The interaction of harpin(Pss), with plant cell walls

Erwinia amylovora and Pseudomonas syringae pv. syringae produce elicitors of the hypersensitive reaction (HR), harpin(Ea) and harpin(Pss), respectively. Harpin(Ea) causes K+ efflux and extracellular alkalinization in suspension-cultured cells of tobacco. These responses are associated with disease resistance. We treated living, fixed, and permeabilized cells and protoplasts from tobacco suspension cultures with harpin(Pss), antiharpin(Pss) antibody, and fluorochrome-tagged antibody and examined them with confocal laser microscopy. The fluorescent signal was localized in the outer part of the cell and was not observed in protoplasts. EGTA, a chelating agent that extracts Ca++ and pectins from cell walls, blocked harpin(Pss) binding, as evidenced by the absence of fluorescent signal. The pH of the external medium of suspension cultures alkalinized in response to harpin(Pss) and P. s. syringae.

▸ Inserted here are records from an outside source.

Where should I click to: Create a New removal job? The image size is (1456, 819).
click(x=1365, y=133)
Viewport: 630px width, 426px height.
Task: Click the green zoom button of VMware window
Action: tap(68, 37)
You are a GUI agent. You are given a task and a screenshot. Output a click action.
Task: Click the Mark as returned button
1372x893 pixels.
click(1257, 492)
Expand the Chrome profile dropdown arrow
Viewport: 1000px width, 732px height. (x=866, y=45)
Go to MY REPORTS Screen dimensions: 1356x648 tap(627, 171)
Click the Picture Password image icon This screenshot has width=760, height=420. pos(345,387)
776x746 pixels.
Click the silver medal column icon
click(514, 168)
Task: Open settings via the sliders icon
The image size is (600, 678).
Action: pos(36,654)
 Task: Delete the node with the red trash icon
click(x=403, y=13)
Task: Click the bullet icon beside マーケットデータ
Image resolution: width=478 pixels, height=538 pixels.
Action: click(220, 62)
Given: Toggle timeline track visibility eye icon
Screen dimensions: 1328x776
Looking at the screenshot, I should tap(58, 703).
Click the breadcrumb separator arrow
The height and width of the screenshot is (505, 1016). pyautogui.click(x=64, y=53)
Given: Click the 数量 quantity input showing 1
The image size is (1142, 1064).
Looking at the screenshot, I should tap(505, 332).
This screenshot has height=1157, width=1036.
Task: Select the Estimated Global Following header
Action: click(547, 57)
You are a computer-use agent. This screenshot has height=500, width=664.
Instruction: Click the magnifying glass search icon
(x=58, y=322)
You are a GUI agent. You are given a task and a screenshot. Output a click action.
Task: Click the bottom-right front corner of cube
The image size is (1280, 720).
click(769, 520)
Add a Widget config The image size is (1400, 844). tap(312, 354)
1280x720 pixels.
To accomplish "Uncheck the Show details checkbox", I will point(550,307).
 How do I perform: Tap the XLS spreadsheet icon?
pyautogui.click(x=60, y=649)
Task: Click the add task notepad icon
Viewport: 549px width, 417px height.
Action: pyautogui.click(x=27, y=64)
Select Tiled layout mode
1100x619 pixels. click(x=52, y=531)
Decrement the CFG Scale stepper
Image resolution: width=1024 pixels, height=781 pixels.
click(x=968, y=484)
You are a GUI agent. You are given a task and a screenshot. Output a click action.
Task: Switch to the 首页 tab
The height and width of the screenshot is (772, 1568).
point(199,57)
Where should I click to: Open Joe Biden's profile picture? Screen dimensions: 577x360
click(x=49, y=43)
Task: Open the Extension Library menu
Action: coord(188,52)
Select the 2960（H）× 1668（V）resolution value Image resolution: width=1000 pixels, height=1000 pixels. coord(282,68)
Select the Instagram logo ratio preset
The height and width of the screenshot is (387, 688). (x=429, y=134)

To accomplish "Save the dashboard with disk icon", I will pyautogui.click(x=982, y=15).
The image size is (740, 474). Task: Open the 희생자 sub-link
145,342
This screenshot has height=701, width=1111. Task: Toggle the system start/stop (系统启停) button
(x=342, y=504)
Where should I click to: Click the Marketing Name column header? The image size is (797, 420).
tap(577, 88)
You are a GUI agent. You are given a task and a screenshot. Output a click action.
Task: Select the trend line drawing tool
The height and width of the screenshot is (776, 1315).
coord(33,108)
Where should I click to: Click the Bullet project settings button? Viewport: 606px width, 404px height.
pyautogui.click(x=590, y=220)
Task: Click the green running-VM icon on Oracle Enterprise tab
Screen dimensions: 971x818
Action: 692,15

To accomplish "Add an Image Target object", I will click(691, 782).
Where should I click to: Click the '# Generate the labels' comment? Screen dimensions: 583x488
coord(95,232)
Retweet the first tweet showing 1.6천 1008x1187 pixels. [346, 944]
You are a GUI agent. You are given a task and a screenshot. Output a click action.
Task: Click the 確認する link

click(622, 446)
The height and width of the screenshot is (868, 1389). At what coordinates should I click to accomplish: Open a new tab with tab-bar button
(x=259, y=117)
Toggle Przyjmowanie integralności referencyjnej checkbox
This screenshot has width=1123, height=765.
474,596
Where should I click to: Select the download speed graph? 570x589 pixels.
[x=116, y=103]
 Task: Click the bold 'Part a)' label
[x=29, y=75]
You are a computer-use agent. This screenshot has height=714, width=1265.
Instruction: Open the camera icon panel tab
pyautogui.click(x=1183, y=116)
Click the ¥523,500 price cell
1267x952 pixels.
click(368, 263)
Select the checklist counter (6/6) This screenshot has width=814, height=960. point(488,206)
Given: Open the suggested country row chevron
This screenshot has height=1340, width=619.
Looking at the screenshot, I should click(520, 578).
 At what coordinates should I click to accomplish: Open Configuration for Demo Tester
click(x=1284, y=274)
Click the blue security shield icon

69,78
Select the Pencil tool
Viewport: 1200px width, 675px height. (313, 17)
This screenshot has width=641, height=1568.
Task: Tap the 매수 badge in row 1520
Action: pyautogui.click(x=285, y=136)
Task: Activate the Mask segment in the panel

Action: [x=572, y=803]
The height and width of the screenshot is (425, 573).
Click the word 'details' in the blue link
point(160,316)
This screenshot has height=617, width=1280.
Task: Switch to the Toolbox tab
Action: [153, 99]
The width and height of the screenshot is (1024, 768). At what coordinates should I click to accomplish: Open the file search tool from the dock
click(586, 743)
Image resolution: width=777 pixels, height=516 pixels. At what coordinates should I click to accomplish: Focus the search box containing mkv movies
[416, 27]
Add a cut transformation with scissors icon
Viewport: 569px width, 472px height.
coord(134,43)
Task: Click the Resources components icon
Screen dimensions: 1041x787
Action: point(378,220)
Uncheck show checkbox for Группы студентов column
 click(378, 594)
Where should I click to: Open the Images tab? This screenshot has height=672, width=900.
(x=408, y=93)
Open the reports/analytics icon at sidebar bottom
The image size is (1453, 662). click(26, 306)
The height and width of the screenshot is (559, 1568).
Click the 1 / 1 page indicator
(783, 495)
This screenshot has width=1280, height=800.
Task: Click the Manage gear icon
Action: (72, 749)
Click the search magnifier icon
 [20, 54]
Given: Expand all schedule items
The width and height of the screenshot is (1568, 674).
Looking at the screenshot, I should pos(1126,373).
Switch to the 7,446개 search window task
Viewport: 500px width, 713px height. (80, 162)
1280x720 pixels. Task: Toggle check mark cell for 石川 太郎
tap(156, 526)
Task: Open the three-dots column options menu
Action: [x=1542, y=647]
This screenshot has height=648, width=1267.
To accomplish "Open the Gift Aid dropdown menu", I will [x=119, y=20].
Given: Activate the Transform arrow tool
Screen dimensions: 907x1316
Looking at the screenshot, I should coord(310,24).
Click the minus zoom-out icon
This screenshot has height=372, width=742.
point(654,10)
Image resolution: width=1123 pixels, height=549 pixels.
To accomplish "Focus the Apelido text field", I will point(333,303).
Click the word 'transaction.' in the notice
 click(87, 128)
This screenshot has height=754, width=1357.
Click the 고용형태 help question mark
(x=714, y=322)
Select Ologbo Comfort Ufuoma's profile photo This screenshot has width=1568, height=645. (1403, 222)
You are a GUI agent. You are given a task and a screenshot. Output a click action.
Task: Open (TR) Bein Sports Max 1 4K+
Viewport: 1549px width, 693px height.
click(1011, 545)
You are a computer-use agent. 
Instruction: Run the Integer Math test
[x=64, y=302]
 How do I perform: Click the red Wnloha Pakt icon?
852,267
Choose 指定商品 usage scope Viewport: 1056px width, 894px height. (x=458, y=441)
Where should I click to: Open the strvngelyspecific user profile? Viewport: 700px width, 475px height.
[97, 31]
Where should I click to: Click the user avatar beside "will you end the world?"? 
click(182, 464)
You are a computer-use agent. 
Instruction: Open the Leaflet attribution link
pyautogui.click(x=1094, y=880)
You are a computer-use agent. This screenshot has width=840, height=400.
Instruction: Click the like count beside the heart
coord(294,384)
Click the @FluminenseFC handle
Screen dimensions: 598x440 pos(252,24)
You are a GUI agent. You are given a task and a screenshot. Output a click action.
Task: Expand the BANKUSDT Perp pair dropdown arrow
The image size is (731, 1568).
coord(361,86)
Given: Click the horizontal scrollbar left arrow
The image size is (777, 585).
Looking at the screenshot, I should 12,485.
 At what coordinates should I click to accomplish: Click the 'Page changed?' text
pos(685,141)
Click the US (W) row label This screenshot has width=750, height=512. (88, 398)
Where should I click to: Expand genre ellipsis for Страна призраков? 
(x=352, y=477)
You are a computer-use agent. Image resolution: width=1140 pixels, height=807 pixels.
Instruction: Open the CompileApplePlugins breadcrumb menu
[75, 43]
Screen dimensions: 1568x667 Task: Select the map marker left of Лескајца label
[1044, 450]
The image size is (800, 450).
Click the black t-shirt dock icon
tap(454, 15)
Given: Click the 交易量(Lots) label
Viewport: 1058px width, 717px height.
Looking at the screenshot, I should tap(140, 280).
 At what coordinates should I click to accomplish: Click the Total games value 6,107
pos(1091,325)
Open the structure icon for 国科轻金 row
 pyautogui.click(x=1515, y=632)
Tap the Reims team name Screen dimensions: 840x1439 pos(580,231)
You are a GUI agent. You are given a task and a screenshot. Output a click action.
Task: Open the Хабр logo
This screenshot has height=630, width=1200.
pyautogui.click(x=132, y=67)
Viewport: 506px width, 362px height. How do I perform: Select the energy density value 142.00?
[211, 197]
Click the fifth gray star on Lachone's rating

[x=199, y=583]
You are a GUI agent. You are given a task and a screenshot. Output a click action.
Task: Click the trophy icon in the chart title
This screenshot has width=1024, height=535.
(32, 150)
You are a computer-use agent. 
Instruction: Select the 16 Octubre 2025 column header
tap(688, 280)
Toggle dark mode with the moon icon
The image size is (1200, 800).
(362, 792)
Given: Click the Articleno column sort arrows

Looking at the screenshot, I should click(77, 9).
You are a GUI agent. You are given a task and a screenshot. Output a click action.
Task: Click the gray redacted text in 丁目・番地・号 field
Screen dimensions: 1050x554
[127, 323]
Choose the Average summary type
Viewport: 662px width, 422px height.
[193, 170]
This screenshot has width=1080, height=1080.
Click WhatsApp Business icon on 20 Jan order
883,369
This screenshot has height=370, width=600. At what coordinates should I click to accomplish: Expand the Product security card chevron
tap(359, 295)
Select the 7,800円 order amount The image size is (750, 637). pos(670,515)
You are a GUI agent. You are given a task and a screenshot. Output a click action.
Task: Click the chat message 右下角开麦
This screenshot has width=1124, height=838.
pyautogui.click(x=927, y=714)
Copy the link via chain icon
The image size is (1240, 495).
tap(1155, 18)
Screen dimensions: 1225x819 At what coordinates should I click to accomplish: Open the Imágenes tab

Bacteria and harpin(Pss)-induced alkalinization of the extracellular medium were also completely blocked upon EGTA treatment. Protoplasts alkalinized the medium at much reduced levels in response to P. syringae pv. syringae and did not alkalinize the medium in response to harpin(Pss). These results suggest that the cell wall is crucial for RR induction in the suspension culture cell.